年明け早々から、知財系の記事が目立つ日経紙の法務面。

「知財戦略フロンティア」という特集はシリーズ化するようで、この日も「模倣品に悩むファッション業界」というタイトルで、記事が掲載されていた。

「日本のファッション業界が知的財産戦略を強化し始めた。国内外で当局による模倣品の摘発を積極的に促しているほか、デザインなど知財の権利を行使しやすくする法改正を提言する動きも出ている。」(日本経済新聞2015年1月26日付朝刊・第15面)

記事を読むと、さすがは渋谷高弘編集委員が書かれたもの、ということもあって、

「本来、デザインを保護するはずの意匠権は『ファッションでは活用しにくい』」

「立体商標は会社が自社製品の形状を多額の広告費を使って浸透させるなど長年の努力がなければ認められない」

と、現在の意匠権、商標権の問題点を丁寧に指摘し、

(1)審査を省き1~2カ月で意匠登録できるようにする

(2)保護期間は1~2年だが登録料も安い分野を設ける

といった方向で意匠法改正を目指す、業界関係者の動き等を取りあげている。

無審査で意匠権の保護を認める欧州の法制度なども適宜紹介されており、権利保護強化を求める立場の人々から見れば、心強い後押し記事、ということができるだろう。

だが、自分は、この記事を読んで一つだけ引っかかったことがある。

それは、

「不正競争防止法の存在感があまりにも薄い」

ということだ。

もちろん、記事の中でも、デザイン創作者側で、現在の対応として「不正競争防止法違反」の主張をしていることや、「周知・著名のデザインについての模倣は、不正競争防止法によって罰せられることもある」(これは、不正競争防止法2条1項1号、2号の規律を指しているのだと思われる)ということは紹介されているのだが、残念なことに、本来はこの種のデザイン保護に最もふさわしいものとして設けられている、

「他人の商品の形態(当該商品の機能を確保するために不可欠な形態を除く。

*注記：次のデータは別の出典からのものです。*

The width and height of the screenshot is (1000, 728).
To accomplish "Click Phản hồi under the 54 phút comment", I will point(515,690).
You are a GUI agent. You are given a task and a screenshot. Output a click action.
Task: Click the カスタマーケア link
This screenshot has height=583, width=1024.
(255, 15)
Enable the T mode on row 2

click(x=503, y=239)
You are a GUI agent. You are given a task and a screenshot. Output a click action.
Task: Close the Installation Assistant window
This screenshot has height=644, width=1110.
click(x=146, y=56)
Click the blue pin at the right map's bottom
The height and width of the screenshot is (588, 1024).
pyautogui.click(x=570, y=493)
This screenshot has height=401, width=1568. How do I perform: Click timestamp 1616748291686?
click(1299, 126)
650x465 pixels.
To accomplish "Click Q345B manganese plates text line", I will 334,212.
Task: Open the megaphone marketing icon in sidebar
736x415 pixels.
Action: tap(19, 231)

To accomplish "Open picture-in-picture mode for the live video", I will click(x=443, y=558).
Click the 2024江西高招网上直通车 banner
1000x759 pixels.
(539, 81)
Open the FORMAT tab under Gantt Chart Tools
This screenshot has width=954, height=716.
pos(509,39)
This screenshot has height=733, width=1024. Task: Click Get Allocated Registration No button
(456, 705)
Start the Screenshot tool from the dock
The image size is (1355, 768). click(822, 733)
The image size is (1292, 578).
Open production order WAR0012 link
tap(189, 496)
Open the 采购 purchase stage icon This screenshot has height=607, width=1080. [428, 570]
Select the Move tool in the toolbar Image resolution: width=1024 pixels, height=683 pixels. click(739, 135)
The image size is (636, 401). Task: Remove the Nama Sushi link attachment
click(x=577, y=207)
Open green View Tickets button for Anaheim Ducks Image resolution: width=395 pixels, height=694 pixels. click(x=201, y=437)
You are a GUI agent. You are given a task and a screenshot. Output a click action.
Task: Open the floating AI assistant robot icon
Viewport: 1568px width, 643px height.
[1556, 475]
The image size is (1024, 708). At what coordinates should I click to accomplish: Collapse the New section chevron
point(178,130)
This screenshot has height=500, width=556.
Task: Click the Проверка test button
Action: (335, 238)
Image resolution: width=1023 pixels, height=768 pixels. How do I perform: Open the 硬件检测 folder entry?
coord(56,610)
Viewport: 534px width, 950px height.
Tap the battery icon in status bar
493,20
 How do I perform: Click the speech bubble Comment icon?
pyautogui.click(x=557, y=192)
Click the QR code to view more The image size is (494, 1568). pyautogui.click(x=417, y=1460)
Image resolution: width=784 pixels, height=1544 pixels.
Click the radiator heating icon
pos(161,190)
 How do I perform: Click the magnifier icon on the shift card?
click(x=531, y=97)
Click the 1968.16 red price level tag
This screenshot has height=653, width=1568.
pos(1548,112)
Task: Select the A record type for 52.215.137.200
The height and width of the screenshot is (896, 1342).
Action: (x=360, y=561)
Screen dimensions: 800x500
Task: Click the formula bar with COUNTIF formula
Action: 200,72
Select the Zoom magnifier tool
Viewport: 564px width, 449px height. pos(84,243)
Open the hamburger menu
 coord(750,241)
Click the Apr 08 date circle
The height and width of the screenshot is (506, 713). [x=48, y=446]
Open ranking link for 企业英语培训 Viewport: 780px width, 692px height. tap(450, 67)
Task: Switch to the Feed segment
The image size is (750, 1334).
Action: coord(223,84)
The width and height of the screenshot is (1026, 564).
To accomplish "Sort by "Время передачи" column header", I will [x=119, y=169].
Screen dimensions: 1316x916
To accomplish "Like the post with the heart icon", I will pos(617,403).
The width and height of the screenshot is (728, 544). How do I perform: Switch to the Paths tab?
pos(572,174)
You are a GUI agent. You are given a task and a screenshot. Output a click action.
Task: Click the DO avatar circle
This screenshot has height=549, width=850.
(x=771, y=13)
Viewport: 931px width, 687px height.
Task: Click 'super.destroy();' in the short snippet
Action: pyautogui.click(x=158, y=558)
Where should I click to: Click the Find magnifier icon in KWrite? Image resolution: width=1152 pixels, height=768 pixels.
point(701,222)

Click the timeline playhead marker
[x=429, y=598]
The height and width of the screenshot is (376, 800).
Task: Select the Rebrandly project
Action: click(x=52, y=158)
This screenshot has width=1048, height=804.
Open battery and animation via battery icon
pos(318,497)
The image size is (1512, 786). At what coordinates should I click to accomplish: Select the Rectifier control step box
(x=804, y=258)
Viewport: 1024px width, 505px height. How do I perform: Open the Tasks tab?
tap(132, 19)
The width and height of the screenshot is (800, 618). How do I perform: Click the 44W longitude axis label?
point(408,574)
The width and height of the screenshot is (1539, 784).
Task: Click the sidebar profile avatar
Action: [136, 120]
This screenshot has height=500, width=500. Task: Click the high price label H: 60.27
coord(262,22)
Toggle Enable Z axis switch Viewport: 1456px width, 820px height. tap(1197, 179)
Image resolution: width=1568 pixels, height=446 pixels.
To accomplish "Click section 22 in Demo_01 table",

)を模倣した商品を譲渡し、貸し渡し、譲渡若しくは貸渡しのために展示し、輸出し、又は輸入する行為」

を規制する、不競法2条1項3号の存在には、ほとんど触れられていないのだ・・・。

適用除外条項はあるものの*1、「3年」という期間は、流行サイクルの早いファッション商品にとっては、ちょうど良いくらいの期間だと思うし、意匠権、商標権等の一般的な要件と比べても、そんなに厳しいものではない。

そして、当然ながら、2条1項3号違反行為には、刑事罰の規定もかかってくる。

これまでに公表された裁判例の中で、「3号」に基づいて「権利者」に有利な判断が下された事例が少ないことや、「不正競争防止法違反」といっても、税関、警察の現場の人々が、あまり敏感に反応してくれないことなど、関係者に“これだけでは足りない”と思わせる何かがあるのは確かなのだろう。

しかし、法改正(あるいは新法制定)を行って“実質的に新たな権利を創設する、ということが容易なことではないのは、ここ数年の「画像デザイン」に関する議論を見れば明らかなわけで*2、ましてや、意匠法に「無審査登録制」を導入する、という話になってくると、制度の本質にかかわる問題だけに、なおさら簡単には行かないと思われる*3

それならば、既存の法制度、既存のルールをもう一度しっかり検証して、運用面での改善ができるのであれば、まずそちらから手を付ける、ということを考えても良いのではないか、と思った次第。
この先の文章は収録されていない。